This project is a Flask-based chatbot application that uses advanced language model techniques to handle user queries. The chatbot is designed to route user questions to appropriate data sources, retrieve relevant information, and generate contextually accurate responses. The application leverages LangGraph for Retrieval-Augmented Generation (RAG), allowing for enhanced interactions based on the Indian Constitution documents.

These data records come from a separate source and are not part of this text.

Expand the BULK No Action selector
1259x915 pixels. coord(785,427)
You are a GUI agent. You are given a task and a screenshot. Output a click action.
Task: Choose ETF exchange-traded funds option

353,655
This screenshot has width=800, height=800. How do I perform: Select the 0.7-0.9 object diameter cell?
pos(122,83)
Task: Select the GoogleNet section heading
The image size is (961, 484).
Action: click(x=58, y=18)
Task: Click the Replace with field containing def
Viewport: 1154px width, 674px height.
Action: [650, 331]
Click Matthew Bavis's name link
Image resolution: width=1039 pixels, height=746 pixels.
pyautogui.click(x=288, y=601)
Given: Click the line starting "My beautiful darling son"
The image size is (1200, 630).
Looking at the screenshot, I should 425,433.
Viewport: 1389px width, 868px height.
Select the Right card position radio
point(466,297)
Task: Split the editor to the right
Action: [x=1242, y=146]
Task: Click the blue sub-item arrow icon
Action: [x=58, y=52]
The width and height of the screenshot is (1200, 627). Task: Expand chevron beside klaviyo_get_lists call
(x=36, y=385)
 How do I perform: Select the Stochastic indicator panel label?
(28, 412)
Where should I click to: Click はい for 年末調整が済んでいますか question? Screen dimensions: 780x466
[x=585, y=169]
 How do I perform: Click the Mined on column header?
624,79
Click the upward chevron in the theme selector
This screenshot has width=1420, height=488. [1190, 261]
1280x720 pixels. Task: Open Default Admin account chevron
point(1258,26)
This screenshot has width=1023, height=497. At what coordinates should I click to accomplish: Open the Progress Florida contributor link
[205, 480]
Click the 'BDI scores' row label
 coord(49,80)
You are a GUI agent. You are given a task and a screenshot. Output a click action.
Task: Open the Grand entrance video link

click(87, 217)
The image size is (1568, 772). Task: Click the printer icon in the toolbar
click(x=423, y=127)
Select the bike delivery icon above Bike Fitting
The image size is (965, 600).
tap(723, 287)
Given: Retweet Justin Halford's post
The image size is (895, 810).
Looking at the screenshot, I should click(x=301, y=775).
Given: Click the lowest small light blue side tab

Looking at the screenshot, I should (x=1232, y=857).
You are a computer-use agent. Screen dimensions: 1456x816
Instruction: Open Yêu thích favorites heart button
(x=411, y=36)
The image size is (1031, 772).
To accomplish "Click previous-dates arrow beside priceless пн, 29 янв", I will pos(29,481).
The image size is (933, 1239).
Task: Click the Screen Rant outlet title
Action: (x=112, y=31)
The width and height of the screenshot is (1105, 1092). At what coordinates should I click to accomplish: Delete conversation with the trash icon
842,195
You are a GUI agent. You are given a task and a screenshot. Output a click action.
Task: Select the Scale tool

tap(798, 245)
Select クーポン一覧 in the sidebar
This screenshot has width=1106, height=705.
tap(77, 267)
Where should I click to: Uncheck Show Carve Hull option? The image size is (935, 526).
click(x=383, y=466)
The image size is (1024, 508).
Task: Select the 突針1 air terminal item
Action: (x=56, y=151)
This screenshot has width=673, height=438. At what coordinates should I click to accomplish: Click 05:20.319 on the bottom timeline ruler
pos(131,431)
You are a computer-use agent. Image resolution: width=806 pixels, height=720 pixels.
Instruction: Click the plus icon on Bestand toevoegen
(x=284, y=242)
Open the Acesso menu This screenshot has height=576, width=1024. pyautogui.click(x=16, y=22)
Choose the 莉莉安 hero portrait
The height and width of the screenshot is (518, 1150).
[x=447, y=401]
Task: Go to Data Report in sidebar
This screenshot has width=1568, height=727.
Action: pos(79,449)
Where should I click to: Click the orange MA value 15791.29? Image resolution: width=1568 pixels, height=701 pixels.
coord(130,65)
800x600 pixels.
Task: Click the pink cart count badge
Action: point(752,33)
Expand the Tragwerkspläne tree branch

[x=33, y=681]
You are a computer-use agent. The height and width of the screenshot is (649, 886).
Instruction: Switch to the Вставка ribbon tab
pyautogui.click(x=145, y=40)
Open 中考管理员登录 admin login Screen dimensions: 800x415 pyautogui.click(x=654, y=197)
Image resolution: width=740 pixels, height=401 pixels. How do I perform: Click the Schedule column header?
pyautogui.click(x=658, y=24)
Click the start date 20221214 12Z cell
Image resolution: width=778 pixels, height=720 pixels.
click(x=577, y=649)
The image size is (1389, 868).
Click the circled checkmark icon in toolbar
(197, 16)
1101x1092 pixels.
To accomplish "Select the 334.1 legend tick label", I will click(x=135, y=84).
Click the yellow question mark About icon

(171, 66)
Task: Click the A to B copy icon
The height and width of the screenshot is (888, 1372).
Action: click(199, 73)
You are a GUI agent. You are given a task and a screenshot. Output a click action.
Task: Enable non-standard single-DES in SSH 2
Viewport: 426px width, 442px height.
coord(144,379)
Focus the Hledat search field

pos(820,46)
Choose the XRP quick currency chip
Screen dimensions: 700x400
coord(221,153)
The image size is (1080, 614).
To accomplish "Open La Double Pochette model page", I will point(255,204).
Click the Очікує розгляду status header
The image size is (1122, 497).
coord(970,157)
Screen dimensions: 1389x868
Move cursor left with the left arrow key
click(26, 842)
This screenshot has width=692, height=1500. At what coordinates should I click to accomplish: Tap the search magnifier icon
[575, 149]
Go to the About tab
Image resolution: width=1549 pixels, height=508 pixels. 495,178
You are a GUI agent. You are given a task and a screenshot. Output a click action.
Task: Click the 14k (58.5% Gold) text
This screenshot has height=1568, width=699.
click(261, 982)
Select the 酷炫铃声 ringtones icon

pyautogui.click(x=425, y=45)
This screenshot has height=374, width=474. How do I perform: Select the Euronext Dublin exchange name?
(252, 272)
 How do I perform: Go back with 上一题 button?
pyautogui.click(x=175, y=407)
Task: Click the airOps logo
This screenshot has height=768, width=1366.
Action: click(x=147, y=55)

Heres the graph generated output

Features

  • Language Model Integration: Uses Google Generative AI for processing user queries and generating responses.
  • Vector Store: Utilizes AstraDB as the vector store to store and retrieve relevant documents from the Indian Constitution.
  • Routing and Grading: The chatbot can route questions to different data sources and assess the relevance of retrieved documents.
  • Query Transformation: Improves user queries for better retrieval results.
  • Document- Grading: Detects and Grades the retrived Documents.

Technologies Used

  • Flask: A lightweight WSGI web application framework used for building the chatbot's backend.
  • LangGraph: For creating a state graph that defines the workflow for handling user queries.
  • Google Generative AI: Used for language model tasks like question routing, document retrieval, and response generation.
  • AstraDB: A managed database service that stores the vectorized representations of documents.

Setup and Installation

Prerequisites

  • Python 3.7+
  • Pip (Python package installer)
  • Flask
  • AstraDB account and vector store setup
  • Google Generative AI API access

Installation

  1. Clone the Repository:

    git clone https://github.com/yourusername/flask-chatbot-langgraph.git
    cd flask-chatbot-langgraph
  2. Install Dependencies:

    pip install -r requirements.txt
  3. Set Up Environment Variables:

    Create a .env file in the project root directory and add the following variables:

    GOOGLE_API_KEY=your_google_api_key
    ASTRA_API_KEY=your_astra_api_key
    DB_ENDPOINT=your_astra_db_endpoint
    DB_ID=your_astra_db_id
    LANGCHAIN_API_KEY=your_langchain_api_key
  4. Run the Application:

    python app.py

Usage

Frontend

  • The chatbot interface is served by Flask and can be accessed via a web browser. It features a clean, responsive design, allowing users to interact with the bot by typing their questions.

Backend Workflow

  • LangGraph Integration:
    • Routing: Determines whether the user's query should be routed to a vector store containing Indian Constitution documents or handled as an out-of-context query.
    • Document Retrieval: Fetches relevant documents from AstraDB based on the user's query.
    • Query Transformation: If the retrieved documents are not relevant, the query is refined for better retrieval.
    • Response Generation: Generates a response using the retrieved documents and the Google Generative AI model.
    • Answer Grading: Grades the generated response to determine if it resolves the user's query.

Example Workflow

When a user submits a question, the following steps are executed:

  1. Routing: The question is analyzed to decide if it should be routed to the vector store or handled as out-of-context.
  2. Document Retrieval: Relevant documents are retrieved from the AstraDB vector store.
  3. Query Transformation: If necessary, the query is refined and reprocessed.
  4. Response Generation: A response is generated based on the retrieved documents.
  5. Answer Grading: The response is graded to ensure it adequately addresses the query.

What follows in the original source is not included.